Some items

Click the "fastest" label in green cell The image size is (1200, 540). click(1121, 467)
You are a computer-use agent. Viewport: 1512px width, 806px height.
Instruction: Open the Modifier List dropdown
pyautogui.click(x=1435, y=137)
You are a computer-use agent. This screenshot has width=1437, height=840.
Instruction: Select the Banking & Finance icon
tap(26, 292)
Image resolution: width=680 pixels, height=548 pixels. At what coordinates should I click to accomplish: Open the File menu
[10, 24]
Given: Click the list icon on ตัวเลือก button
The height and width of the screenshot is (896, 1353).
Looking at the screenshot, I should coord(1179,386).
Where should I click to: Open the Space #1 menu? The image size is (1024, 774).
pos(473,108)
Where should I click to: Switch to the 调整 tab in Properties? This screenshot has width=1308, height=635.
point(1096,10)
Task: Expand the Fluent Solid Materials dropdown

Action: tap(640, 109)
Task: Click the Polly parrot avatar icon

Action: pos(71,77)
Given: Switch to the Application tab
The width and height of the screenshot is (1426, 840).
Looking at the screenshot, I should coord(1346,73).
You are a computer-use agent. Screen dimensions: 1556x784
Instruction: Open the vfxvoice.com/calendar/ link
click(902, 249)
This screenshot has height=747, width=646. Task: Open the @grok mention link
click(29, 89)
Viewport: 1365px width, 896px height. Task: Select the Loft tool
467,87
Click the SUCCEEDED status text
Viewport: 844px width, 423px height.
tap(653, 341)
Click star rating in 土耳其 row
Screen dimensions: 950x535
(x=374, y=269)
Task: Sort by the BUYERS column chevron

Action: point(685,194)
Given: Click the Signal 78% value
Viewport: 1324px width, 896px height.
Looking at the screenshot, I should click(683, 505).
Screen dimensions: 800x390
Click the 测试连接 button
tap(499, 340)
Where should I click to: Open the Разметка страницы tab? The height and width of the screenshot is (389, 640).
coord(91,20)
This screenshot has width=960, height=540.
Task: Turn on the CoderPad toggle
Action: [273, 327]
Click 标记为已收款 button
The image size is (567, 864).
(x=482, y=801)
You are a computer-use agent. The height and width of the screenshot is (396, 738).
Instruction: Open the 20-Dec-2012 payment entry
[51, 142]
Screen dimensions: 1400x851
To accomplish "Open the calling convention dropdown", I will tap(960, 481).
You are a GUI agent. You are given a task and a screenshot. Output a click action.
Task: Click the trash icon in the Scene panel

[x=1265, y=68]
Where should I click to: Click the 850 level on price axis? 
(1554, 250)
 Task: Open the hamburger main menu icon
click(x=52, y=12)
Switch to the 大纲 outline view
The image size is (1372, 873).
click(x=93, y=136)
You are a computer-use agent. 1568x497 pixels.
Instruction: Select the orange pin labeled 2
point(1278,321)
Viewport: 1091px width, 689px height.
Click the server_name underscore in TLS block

EXERCISE DIRECTIONS. Swap "trash icon" for "delete icon" in the stretch from the line containing "You are a computer-use agent. The" through the line containing "[x=1265, y=68]", and reproduce only those lines with nothing else changed.

FINISHED TASK.
You are a computer-use agent. The height and width of the screenshot is (396, 738).
Instruction: Open the 20-Dec-2012 payment entry
[51, 142]
Screen dimensions: 1400x851
To accomplish "Open the calling convention dropdown", I will tap(960, 481).
You are a GUI agent. You are given a task and a screenshot. Output a click action.
Task: Click the delete icon in the Scene panel

[x=1265, y=68]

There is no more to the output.